Ce matin vous vous intéressez à ce parti naissant : La République En Marche

Oui, parce qu’après tout c’est le parti présidentiel, celui qui a le plus de chance d’être majoritaire à l’Assemblée, et donc d’avoir un impact sur nos vies. Et pour l’instant on ne sait pas grand-chose de son identité politique. Il y a eu un programme présidentiel, puis législatif mais le Congrès fondateur aura lieu mi-juillet. D’habitude la doctrine précède l’accession au pouvoir, là, c’est le contraire ! C’est un homme, un discours, un peu un état d’esprit qui ont gagné, pas un parti ni même un horizon clair pour l’avenir.

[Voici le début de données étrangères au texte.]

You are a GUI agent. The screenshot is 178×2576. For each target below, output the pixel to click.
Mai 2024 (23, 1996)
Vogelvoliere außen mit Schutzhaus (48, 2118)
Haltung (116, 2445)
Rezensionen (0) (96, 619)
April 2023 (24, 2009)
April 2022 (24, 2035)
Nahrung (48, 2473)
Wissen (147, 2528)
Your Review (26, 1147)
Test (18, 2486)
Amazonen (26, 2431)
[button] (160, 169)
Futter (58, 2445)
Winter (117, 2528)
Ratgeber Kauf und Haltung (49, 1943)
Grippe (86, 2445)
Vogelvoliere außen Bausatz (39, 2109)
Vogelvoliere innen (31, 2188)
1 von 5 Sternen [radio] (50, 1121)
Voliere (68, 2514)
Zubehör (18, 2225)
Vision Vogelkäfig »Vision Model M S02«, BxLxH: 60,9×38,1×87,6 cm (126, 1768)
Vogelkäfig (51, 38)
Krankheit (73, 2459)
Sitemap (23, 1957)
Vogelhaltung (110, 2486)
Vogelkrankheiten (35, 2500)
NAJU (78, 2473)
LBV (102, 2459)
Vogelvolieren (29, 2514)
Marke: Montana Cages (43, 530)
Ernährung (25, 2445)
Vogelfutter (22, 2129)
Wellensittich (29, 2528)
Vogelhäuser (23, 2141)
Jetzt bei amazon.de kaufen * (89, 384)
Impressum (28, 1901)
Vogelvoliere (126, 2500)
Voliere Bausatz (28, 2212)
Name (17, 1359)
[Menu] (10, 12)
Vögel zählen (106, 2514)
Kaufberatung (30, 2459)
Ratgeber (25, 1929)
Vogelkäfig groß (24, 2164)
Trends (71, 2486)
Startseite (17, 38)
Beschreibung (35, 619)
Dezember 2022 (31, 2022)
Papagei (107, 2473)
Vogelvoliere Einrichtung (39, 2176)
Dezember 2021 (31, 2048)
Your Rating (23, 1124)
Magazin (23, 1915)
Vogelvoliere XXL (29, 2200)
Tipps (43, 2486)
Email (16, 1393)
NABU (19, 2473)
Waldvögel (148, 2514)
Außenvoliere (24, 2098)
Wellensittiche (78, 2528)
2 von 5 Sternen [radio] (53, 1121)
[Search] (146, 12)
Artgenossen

Mais, l’aventure devient collective, il va falloir trouver une cohérence à ce mouvement qui se construit en marchant. Tout est à inventer, mais la politique n’est pas affaire de génération spontanée. Ça vient de loin, de traditions, de confluences idéologiques. A ce stade EM n’est qu’une machine de guerre électorale. Mais philosophiquement, idéologiquement qu’est-ce qu’elle a dans le ventre cette machine ? Quelles sont ses racines, ses grands auteurs ? Jusqu’ici EM rassemble des modérés de tous poils, dans une sorte de vague amicale des pragmatiques, des positifs, des européens, autour d’un homme neuf.

En Marche a quand même des références historiques citées par Emmanuel Macron ?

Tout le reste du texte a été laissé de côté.